§ **DESCRIPTION OF THE TASK**
Can you copy out every line of the records below word for word, leaving out the pictures?

------------

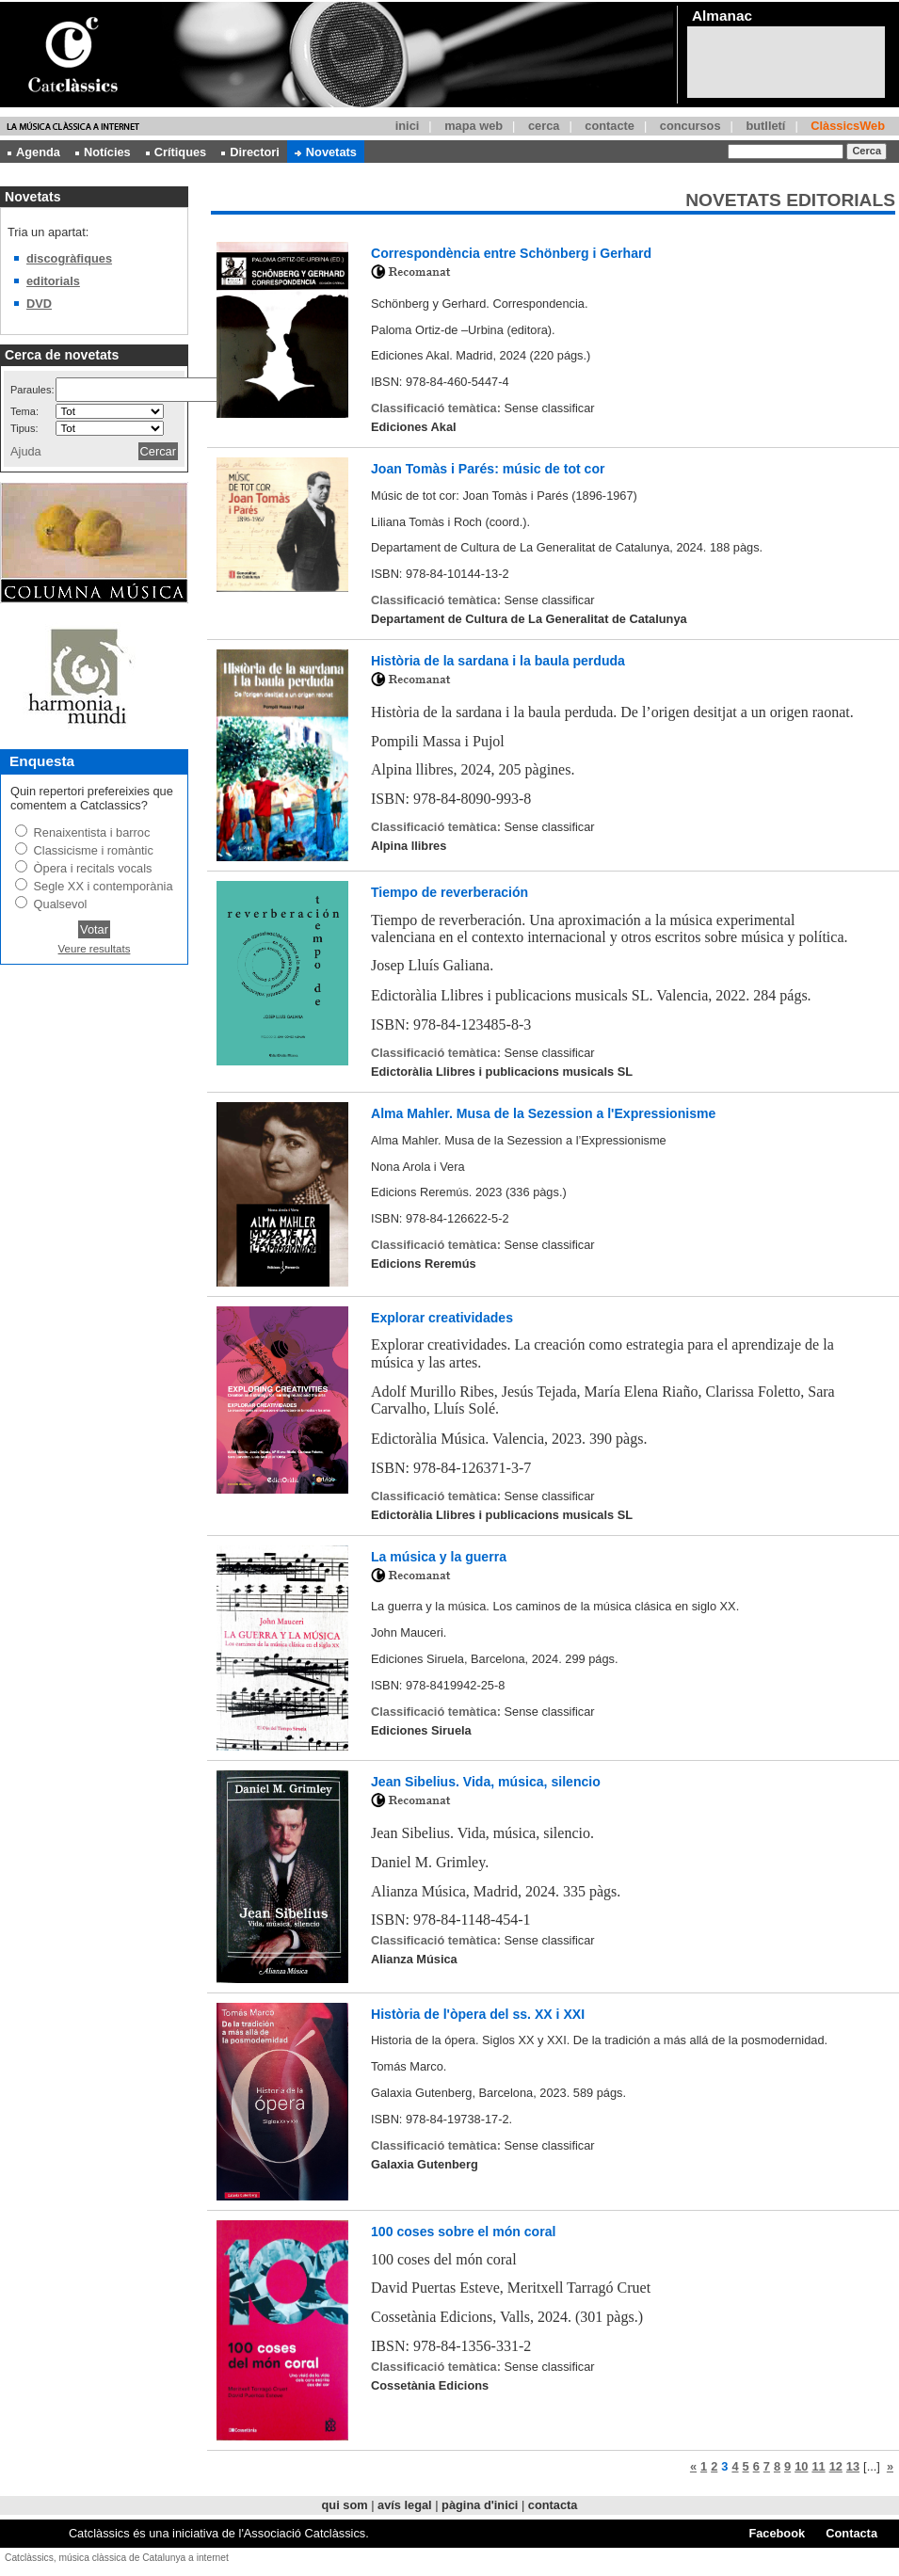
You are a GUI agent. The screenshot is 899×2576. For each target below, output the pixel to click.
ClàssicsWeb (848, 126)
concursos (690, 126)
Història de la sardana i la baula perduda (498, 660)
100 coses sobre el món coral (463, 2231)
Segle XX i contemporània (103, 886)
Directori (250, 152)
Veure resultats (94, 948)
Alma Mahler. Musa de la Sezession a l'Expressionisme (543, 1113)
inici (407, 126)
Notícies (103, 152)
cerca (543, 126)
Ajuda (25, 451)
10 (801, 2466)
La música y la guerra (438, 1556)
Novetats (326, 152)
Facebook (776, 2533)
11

------------

§ **SOLUTION**
You are a GUI agent. The screenshot is 899×2576. For each target below, output the pixel to click.
ClàssicsWeb (848, 126)
concursos (690, 126)
Història de la sardana i la baula perduda (498, 660)
100 coses sobre el món coral (463, 2231)
Segle XX i contemporània (103, 886)
Directori (250, 152)
Veure resultats (94, 948)
Alma Mahler. Musa de la Sezession a l'Expressionisme (543, 1113)
inici (407, 126)
Notícies (103, 152)
cerca (543, 126)
Ajuda (25, 451)
10 (801, 2466)
La música y la guerra (438, 1556)
Novetats (326, 152)
Facebook (776, 2533)
11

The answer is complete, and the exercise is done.